Now define $$ Y_r = \sum_{j : f_j > 0} X_{r, j} $$
How is our estimate related to $Y_r$? If the algorithm outputs
$\hat{d} \geq 2^{a + 1/2}$, then we know that $Y_a > 0$. Similarly, if the
output is smaller than $2^{a + 1/2}$, then we know that $Y_a = 0$. We will now
bound the probabilities of these events.

For any $j \in [n]$, $h(j)$ is uniformly distributed over $[n]$ (since $h$
is $2$-independent). Hence $\E[X_{r, j}] = 1 / 2^r$. By linearity of
expectation, $\E[Y_{r}] = d / 2^r$.

We will also use the variance of these variables -- note that
$${\rm Var}[X_{r, j}] \leq \E[X_{r, j}^2] = \E[X_{r, j}] = 1/2^r$$

And because $h$ is $2$-independent, the variables $X_{r, j}$ and $X_{r, j'}$
are independent for $j \neq j'$, and hence:
$${{\rm Var}}[Y_{r}] = \sum_{j : f_j > 0} {\rm Var}[X_{r, j}] \leq d / 2^r $$

Now, let $a$ be the smallest integer such that $2^{a + 1/2} \geq 3d$. Then we
have:
$$ \Pr[\hat{d} \geq 3d] = \Pr[Y_a > 0] = \Pr[Y_a \geq 1] $$

Using Markov's inequality we get:
$$ \Pr[\hat{d} \geq 3d] \leq \E[Y_a] = {d \over 2^a} \leq {\sqrt{2} \over 3} $$

For the other side, let $b$ be the smallest integer so that
$2^{b + 1/2} \leq d/3$. Then we have:
$$ \Pr[\hat{d} \leq d / 3] = \Pr[ Y_{b + 1} = 0] \leq
 \Pr[ \vert Y_{b + 1} - \E[Y_{b + 1}] \vert \geq d / 2^{b + 1} ]$$

Using Chebyshev's inequality, we get:
$$ \Pr[\hat{d} < d / 3] \leq {{\rm Var}[Y_b] \over (d / 2^{b + 1})^2} \leq
 {2^{b + 1} \over d} \leq {\sqrt{2} \over 3}$$

\qed

The previous algorithm is not particularly satisfying -- by our analysis it
can make an error around $94\%$ of the time (taking the union of the two bad
events). However we can improve the success probability easily; we run $t$
independent estimators simultaneously, and print the median of their outputs.
By a standard use of Chernoff Bounds one can show that the probability that
the median is more than $3d$ is at most $2^{-\Theta(t)}$ (and similarly also
the probability that it is less than $d / 3$).

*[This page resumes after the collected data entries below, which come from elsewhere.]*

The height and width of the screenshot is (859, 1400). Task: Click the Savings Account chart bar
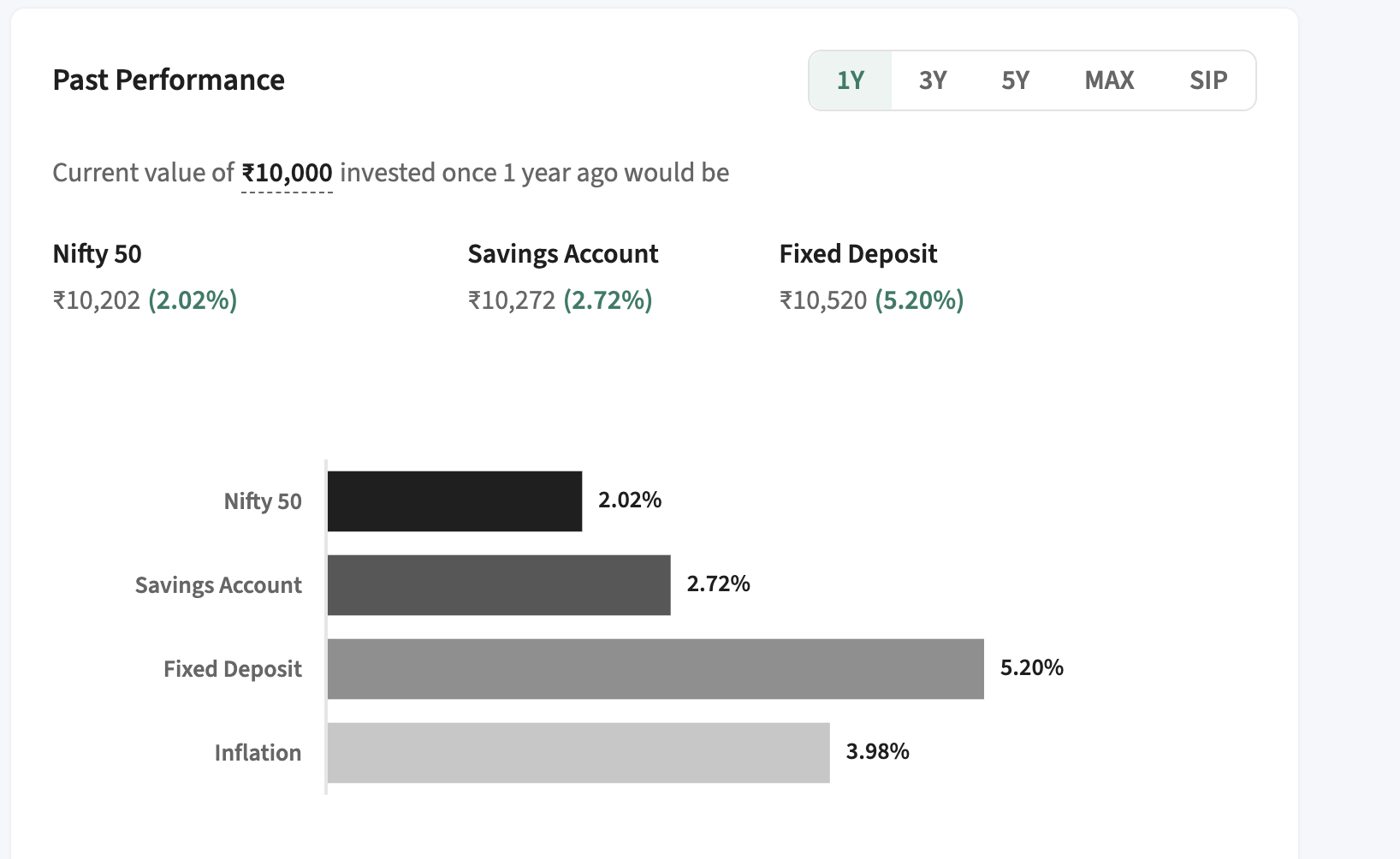[499, 585]
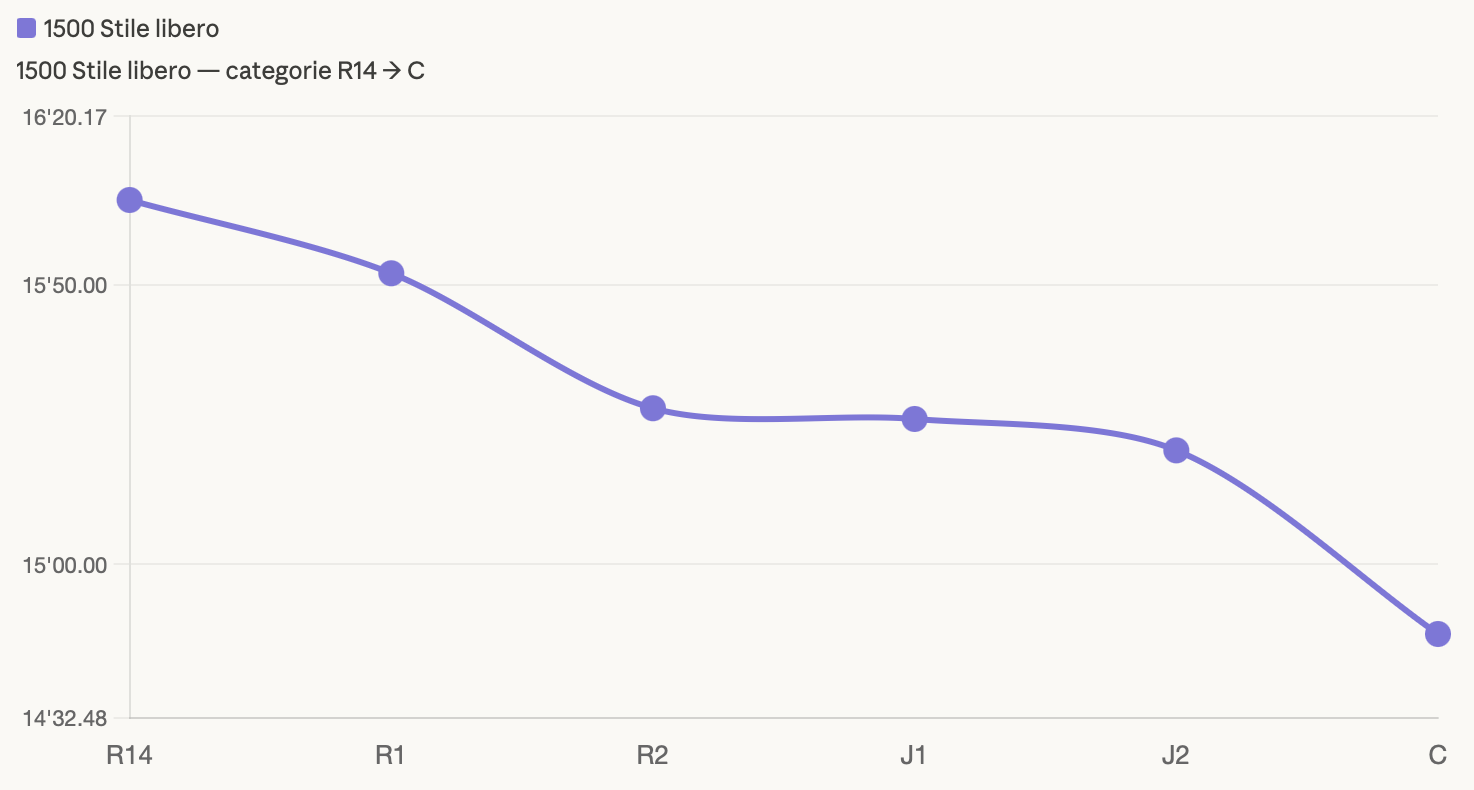Click the purple legend swatch
This screenshot has height=790, width=1474.
point(27,29)
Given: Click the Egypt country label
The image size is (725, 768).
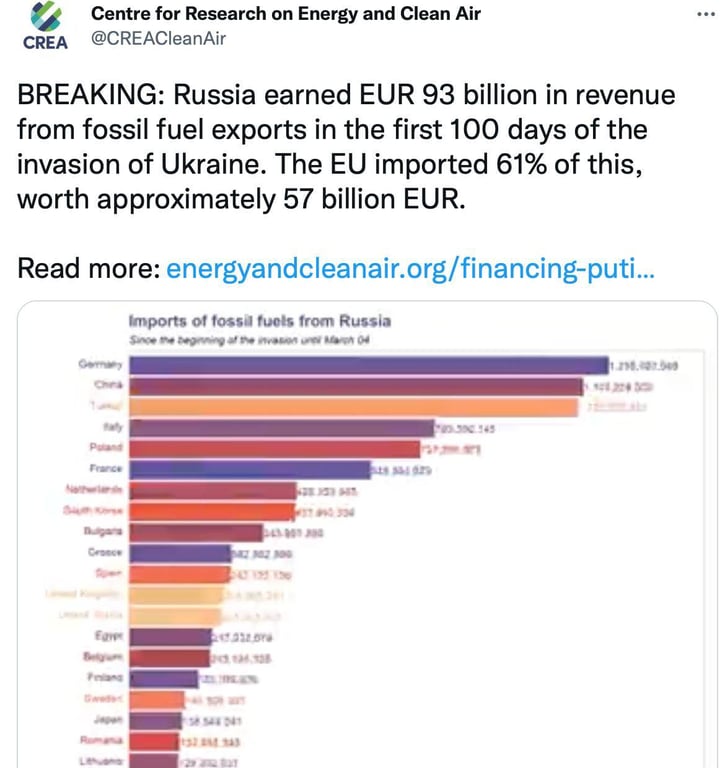Looking at the screenshot, I should [107, 636].
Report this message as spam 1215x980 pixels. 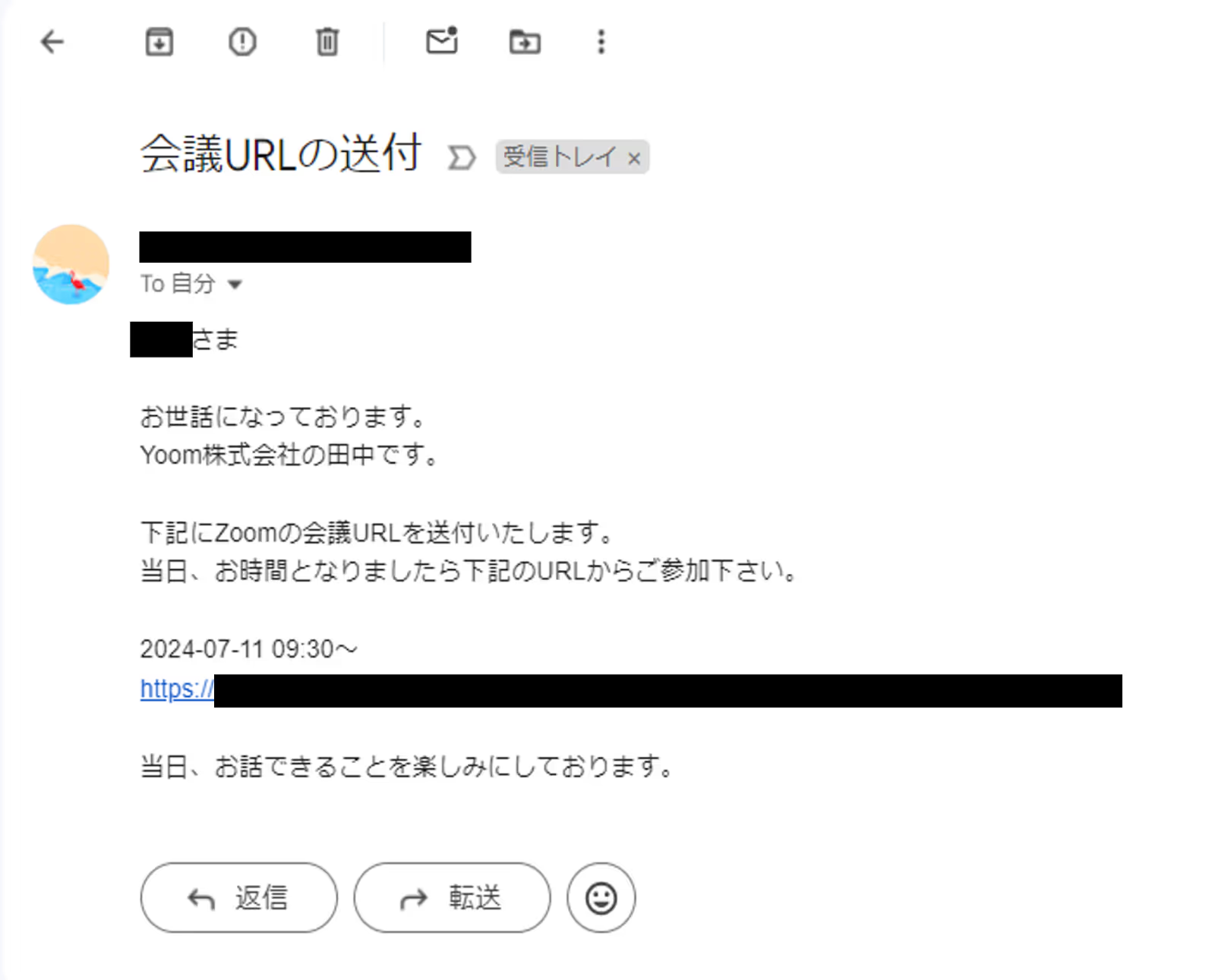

Hence it is enough to run $\O(\log (1/ \delta))$ copies of the AMS estimator
to get a $(3, \delta)$ estimator for any $\delta > 0$. Finally, we note that
the space used by a single estimator is $\O(\log n)$ since we can store $h$ in
$\O(\log n)$ bits, and $z$ in $\O(\log \log n)$ bits, and hence a $(3, \delta)$
estimator uses $\O(\log (1/\delta) \cdot \log n)$ bits.

\endchapter